» **Task prompt**:
Render every entry below as a JSON list of strings, with one string per line and blank lines omitted.
==============================
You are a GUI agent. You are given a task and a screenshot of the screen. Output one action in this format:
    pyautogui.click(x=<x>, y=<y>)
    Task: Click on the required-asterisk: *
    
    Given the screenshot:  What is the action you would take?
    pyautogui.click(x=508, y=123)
==============================
» **Written reply**:
[
  "You are a GUI agent. You are given a task and a screenshot of the screen. Output one action in this format:",
  "    pyautogui.click(x=<x>, y=<y>)",
  "    Task: Click on the required-asterisk: *",
  "    Given the screenshot:  What is the action you would take?",
  "    pyautogui.click(x=508, y=123)"
]